» **Extracted text**:

README.md
May 22, 2026 · View on GitHub
Jasmine
Call select base modifications in PacBio HiFi reads
Table of contents
- Overview
- Input data
- Running Jasmine
- Supported models
- How calls are encoded
- Interpreting calls
- Interpreting ML values
- Expected biology
- Downstream aggregation
- Model training
- Availability
- Latest version
- Changelog
Overview
HiFi sequencing observes DNA synthesis in real time as a polymerase synthesizes a strand complementary to the native DNA template. The fluorescence signal identifies the canonical base (A/C/G/T), while the timing of incorporation and polymerase movement provides kinetic information that is impacted by modifications on the template strand, most commonly DNA methylation. Jasmine analyzes these kinetic signals after basecalling to estimate the probability that individual bases are chemically modified.
A few important points:
- Base modification calling with Jasmine is performed after standard A/C/G/T basecalling
- Modified bases are represented as annotations on the read, not as additional sequence letters
- Calls are probabilistic rather than binary
- Different modification types are inferred using independent models
- Results are written using standard SAM
MM/MLtags
Jasmine currently supports:
| Modification | Description | Sites | MM encoding |
|---|---|---|---|
| 5mC | 5-methylcytosine | CpG cytosines | C+m? |
| 6mA | N6-methyladenine | Adenines on either strand | A+a. / T-a. |
| 5hmC | 5-hydroxymethylcytosine | CpG cytosines | C+h? / G-h? |
All three callers are enabled by default. The models run independently and do not share state or probabilities. Because the 5hmC and 5mC models are independent, their estimated probabilities may sum to more than 100% and should not be combined or normalized. Because the 5hmC and 5mC models use different model structures and kinetics requirements, a read may contain 5hmC calls even when 5mC calls are absent.
Input data
Jasmine operates on PacBio HiFi BAM files containing kinetics tags:
fi/fpri/rp- or single-strand
ip/pw
For additional details about kinetics tags and HiFi generation, see ccs.how.
Reads with fewer passes than --min-passes (default: 2) are written to the output BAM without modification tags.
Running Jasmine
Basic usage:
jasmine movie.hifi_reads.bam movie.jasmine.bam
pbmod utility
Jasmine also includes pbmod, a utility for inspecting and comparing modification calls.
# View per-base modification calls
pbmod inspect --color movie.jasmine.bam
# Compare calls between BAMs
pbmod compare reference.jasmine.bam query.jasmine.bam
Supported models
5mC
The 5mC model detects methylation at CpG sites.
In vertebrate genomes, CpG methylation is typically symmetric: if the cytosine on one strand is methylated, the complementary cytosine on the opposite strand is usually methylated as well. Because combining strands improves accuracy and robustness compared to treating each strand independently, Jasmine models the CpG as a single biological unit rather than making separate per-strand predictions. The resulting call is represented on the forward strand only using the cytosine coordinate of the CpG.

» **Activity**:
Write out the Jasmine README word for word, starting at "Reads with fewer" and ending after "comparing modification calls.".

Dataset entries
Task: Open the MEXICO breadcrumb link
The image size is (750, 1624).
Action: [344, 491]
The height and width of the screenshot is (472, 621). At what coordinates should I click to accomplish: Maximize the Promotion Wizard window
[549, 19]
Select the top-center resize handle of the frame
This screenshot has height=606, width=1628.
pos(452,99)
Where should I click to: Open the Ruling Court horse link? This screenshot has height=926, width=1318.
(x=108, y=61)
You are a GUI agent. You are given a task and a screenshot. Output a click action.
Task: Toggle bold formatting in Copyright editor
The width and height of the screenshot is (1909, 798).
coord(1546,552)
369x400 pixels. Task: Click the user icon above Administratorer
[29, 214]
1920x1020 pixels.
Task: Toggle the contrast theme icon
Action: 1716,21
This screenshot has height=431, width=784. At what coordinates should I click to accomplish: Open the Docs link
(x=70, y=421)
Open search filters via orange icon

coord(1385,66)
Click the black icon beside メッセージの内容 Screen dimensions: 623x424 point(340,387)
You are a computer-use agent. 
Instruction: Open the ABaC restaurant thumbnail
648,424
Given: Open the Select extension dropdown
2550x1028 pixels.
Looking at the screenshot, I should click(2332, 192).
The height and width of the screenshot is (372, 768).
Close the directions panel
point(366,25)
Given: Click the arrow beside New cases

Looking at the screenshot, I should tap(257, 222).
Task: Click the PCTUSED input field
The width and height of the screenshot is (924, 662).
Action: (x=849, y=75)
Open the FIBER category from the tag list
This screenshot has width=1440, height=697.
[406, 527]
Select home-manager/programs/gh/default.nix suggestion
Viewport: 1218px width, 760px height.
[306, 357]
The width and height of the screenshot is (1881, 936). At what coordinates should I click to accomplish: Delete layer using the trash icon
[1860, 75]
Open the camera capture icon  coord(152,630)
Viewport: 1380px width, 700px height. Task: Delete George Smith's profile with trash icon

» **Your solution**:
Reads with fewer passes than --min-passes (default: 2) are written to the output BAM without modification tags.
Running Jasmine
Basic usage:
jasmine movie.hifi_reads.bam movie.jasmine.bam
pbmod utility
Jasmine also includes pbmod, a utility for inspecting and comparing modification calls.